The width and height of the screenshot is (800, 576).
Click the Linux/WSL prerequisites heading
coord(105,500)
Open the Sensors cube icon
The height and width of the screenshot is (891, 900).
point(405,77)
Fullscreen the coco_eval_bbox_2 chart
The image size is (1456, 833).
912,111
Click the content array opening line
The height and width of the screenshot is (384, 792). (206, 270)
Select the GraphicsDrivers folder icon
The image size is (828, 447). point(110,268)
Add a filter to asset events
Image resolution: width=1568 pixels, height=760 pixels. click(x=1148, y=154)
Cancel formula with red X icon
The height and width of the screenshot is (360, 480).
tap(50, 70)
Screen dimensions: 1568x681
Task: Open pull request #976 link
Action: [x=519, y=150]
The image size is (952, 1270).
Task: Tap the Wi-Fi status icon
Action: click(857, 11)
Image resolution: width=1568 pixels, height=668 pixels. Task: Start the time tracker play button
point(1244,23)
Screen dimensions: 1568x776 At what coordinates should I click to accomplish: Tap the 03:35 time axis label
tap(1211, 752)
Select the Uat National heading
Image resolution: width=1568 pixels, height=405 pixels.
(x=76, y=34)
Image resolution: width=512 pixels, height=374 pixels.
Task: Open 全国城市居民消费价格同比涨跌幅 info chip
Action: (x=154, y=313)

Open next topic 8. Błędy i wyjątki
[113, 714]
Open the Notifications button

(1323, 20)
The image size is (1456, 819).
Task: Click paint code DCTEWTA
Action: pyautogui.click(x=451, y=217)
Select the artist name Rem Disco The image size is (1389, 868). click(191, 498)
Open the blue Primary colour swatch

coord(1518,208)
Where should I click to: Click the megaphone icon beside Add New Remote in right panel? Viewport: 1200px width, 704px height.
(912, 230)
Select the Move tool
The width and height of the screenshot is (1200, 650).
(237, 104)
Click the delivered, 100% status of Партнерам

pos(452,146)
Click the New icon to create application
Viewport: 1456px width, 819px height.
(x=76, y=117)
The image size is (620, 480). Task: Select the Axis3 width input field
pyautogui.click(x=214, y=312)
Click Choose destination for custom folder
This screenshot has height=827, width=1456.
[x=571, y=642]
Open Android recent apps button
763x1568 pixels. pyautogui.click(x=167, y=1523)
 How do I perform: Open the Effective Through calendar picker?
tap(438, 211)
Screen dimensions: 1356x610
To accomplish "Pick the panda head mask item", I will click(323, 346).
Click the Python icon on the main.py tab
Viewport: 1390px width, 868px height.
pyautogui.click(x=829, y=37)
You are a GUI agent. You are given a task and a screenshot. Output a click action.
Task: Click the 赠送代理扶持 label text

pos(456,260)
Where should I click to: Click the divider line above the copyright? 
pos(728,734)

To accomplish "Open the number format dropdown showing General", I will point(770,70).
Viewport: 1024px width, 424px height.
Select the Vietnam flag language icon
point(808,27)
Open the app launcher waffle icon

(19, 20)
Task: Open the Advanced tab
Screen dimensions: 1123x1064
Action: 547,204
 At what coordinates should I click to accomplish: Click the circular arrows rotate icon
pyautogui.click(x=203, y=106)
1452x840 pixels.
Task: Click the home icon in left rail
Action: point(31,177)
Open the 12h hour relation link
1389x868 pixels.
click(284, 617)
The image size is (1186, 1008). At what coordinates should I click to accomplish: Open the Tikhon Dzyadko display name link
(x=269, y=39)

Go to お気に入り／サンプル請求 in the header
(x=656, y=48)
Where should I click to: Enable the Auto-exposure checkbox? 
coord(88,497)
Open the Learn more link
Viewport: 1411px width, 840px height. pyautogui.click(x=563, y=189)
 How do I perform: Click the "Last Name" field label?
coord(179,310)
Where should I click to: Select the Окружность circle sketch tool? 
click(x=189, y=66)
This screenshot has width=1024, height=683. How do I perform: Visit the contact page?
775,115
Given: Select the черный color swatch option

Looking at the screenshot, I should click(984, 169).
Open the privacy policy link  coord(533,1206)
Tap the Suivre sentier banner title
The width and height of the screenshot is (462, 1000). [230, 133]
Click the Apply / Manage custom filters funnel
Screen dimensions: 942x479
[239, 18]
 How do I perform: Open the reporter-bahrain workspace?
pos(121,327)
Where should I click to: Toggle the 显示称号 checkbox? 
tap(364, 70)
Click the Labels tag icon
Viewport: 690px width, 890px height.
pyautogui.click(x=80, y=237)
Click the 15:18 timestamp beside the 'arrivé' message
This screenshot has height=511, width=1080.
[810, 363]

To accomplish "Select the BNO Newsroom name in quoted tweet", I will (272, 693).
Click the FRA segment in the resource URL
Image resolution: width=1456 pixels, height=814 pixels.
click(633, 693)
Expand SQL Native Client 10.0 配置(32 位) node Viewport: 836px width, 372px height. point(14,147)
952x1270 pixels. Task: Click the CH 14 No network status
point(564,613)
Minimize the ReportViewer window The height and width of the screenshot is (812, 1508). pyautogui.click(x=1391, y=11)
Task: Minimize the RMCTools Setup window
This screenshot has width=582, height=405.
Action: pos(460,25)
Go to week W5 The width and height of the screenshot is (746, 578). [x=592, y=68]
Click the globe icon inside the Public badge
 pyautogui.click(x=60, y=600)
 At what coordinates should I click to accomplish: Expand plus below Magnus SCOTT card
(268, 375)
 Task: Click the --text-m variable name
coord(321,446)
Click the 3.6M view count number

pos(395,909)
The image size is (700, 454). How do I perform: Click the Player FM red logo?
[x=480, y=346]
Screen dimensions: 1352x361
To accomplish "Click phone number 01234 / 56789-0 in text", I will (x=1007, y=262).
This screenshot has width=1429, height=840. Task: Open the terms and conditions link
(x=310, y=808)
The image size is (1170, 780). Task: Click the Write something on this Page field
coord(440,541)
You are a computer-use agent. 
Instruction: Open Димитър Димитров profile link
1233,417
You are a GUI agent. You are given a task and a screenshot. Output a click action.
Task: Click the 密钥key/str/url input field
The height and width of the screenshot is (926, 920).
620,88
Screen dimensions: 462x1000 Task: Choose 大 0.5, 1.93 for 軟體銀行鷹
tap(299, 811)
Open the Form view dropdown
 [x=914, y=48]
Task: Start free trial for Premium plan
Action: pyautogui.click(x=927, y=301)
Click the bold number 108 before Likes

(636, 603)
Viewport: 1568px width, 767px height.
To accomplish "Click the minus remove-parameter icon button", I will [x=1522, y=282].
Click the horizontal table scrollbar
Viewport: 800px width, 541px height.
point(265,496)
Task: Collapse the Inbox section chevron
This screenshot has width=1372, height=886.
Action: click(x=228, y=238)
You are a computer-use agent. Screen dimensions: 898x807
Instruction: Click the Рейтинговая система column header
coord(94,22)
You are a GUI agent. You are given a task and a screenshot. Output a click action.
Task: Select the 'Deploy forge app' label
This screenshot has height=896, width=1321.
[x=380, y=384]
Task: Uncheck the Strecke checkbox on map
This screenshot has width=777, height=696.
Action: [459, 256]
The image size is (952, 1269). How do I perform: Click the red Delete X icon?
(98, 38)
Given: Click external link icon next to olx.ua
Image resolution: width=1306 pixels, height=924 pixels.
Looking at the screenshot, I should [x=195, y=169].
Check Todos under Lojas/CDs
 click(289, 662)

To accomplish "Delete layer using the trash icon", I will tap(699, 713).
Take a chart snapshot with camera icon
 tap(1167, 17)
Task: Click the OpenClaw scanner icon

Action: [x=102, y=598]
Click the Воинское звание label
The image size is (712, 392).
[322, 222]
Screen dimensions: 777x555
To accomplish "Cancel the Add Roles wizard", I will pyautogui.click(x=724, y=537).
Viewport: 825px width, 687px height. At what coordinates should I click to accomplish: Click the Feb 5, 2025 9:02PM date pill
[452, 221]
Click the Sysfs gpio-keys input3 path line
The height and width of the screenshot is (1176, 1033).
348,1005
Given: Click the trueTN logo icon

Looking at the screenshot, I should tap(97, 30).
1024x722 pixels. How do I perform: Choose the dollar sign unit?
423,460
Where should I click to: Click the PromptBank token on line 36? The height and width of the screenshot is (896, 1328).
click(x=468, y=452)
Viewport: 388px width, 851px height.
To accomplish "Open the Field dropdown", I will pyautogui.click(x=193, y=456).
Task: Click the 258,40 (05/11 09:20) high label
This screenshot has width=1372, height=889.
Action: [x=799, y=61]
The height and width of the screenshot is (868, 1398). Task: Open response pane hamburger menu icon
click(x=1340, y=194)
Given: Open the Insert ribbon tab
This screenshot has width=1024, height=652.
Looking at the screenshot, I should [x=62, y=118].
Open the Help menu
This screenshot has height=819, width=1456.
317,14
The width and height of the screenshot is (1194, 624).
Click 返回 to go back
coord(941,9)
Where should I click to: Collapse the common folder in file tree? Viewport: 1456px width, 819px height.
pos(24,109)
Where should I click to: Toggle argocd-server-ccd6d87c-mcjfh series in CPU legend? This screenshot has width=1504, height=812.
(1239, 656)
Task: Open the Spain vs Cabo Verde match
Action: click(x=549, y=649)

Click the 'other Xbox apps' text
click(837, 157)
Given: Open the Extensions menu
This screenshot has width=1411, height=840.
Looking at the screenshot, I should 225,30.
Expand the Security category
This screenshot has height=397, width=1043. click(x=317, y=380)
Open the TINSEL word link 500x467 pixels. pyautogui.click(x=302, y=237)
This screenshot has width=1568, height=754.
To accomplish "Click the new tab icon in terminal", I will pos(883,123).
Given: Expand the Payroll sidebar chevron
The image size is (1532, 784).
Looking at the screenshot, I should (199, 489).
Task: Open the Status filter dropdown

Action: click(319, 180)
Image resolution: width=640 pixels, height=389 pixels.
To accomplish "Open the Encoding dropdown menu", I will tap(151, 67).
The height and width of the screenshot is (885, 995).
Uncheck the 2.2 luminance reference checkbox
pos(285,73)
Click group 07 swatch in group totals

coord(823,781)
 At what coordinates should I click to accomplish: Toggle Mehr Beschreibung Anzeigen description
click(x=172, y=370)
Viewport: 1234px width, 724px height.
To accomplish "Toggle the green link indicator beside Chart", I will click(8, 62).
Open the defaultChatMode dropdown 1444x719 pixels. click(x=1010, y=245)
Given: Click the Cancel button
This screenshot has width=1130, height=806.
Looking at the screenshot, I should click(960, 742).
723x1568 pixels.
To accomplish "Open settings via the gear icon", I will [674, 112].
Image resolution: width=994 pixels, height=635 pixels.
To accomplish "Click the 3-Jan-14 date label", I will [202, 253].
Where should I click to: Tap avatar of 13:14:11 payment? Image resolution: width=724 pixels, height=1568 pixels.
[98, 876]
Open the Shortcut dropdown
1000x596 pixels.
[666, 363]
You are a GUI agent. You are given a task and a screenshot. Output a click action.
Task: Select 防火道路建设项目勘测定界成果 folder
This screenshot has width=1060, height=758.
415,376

- Aim of the task:
Copy out the stretch of the listing above, from the line containing "This screenshot has width=1024, height=683." through the line containing "Minimize the ReportViewer", with both of those lines included and every line unchanged.

- Exercise answer:
This screenshot has width=1024, height=683. How do I perform: Visit the contact page?
775,115
Given: Select the черный color swatch option

Looking at the screenshot, I should click(984, 169).
Open the privacy policy link  coord(533,1206)
Tap the Suivre sentier banner title
The width and height of the screenshot is (462, 1000). [230, 133]
Click the Apply / Manage custom filters funnel
Screen dimensions: 942x479
[239, 18]
 How do I perform: Open the reporter-bahrain workspace?
pos(121,327)
Where should I click to: Toggle the 显示称号 checkbox? 
tap(364, 70)
Click the Labels tag icon
Viewport: 690px width, 890px height.
pyautogui.click(x=80, y=237)
Click the 15:18 timestamp beside the 'arrivé' message
This screenshot has height=511, width=1080.
[810, 363]

To accomplish "Select the BNO Newsroom name in quoted tweet", I will (272, 693).
Click the FRA segment in the resource URL
Image resolution: width=1456 pixels, height=814 pixels.
click(633, 693)
Expand SQL Native Client 10.0 配置(32 位) node Viewport: 836px width, 372px height. point(14,147)
952x1270 pixels. Task: Click the CH 14 No network status
point(564,613)
Minimize the ReportViewer window The height and width of the screenshot is (812, 1508). pyautogui.click(x=1391, y=11)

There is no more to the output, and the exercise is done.